I agree with the resizing, just looks better and uses less bandwidth which for some people is a big deal.


----------



## Faz (Jul 26, 2008)

Next update: ss?? Sunstern?


----------



## Erik (Aug 1, 2008)

@ Stefan: yeah you are right, I will replace the image soon. All the weird links are caused by 110mb.com. It's because the page doesn't exist yet. I should make a standard page saying it's not finished yet when you click it instead of letting them automatically go to weird sites.
@ Fazruls: I might make that in the future although I would not call it ss then. First of all, check your WO2 info, and 2nd of all because I think and am sure it was me who invented it.
@ Blah: why do you ask? I clearly say that he probably uses the same (ish).


----------



## Swordsman Kirby (Aug 1, 2008)

Erik said:


> @ Fazruls: I might make that in the future although I would not call it ss then. First of all, check your WO2 info, and 2nd of all because I think and am sure it was me who invented it.



From what Mitchell originally told me, the method you came up with didn't include a set of cases.


----------



## Faz (Aug 1, 2008)

my name is fazrulz

with a z, probably a typo though


----------



## Kenneth (Aug 1, 2008)

Erik, when did you update the records page? Can't belive your best 7x time is 13:xx, I have done it in 13:xx


----------



## Erik (Aug 2, 2008)

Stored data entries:
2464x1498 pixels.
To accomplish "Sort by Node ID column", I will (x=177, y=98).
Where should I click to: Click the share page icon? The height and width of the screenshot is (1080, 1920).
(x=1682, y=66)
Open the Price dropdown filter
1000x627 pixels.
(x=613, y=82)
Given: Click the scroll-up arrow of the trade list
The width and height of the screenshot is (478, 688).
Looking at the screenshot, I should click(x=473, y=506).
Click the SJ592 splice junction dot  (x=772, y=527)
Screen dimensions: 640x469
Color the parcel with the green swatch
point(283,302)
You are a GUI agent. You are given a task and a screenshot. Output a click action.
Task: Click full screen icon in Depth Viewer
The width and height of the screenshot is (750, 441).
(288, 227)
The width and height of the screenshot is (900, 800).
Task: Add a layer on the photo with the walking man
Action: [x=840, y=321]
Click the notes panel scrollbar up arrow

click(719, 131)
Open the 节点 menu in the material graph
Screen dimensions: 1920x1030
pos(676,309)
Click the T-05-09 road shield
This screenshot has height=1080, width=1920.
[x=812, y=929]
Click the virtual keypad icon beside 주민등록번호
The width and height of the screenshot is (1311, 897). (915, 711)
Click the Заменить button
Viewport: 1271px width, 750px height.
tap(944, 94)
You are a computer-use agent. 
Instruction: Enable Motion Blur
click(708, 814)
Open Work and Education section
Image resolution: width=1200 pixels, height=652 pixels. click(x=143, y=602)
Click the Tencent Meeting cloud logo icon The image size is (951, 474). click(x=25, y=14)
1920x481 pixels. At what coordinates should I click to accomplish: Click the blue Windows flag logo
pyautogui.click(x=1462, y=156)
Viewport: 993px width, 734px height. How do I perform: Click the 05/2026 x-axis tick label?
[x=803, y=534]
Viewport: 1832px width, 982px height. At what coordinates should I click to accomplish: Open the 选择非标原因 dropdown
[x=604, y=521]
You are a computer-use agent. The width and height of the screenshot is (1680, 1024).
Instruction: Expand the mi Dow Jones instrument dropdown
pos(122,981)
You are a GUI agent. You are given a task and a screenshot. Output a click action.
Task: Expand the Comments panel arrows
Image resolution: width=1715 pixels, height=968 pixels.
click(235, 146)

WRITTEN TASK 1 –
Answer these questions using the forum thread:
(a) Besides looking better, what benefit of resizing does the first post mention?
(b) What site does Erik say causes the weird links?
(c) What letter does Faz say his name is spelled with?
WRITTEN TASK 2 –
Please quote the part of the forum thread that opens with the words containing "Next update: ss??" and closes with "to weird sites.".
WRITTEN TASK 3 –
Summarize the forum thread in two sentences.
The records have no connection to the forum thread.

EXERCISE ANSWER 1 –
(a) It uses less bandwidth.
(b) 110mb.com.
(c) A z.

EXERCISE ANSWER 2 –
Next update: ss?? Sunstern?


----------



## Erik (Aug 1, 2008)

@ Stefan: yeah you are right, I will replace the image soon. All the weird links are caused by 110mb.com. It's because the page doesn't exist yet. I should make a standard page saying it's not finished yet when you click it instead of letting them automatically go to weird sites.

EXERCISE ANSWER 3 –
Erik agrees to replace an image and says the weird links come from 110mb.com because the pages do not exist yet. Other posters ask about a Sunstern update, say Erik's method did not include a set of cases, correct the spelling of a username, and ask when the records page was updated.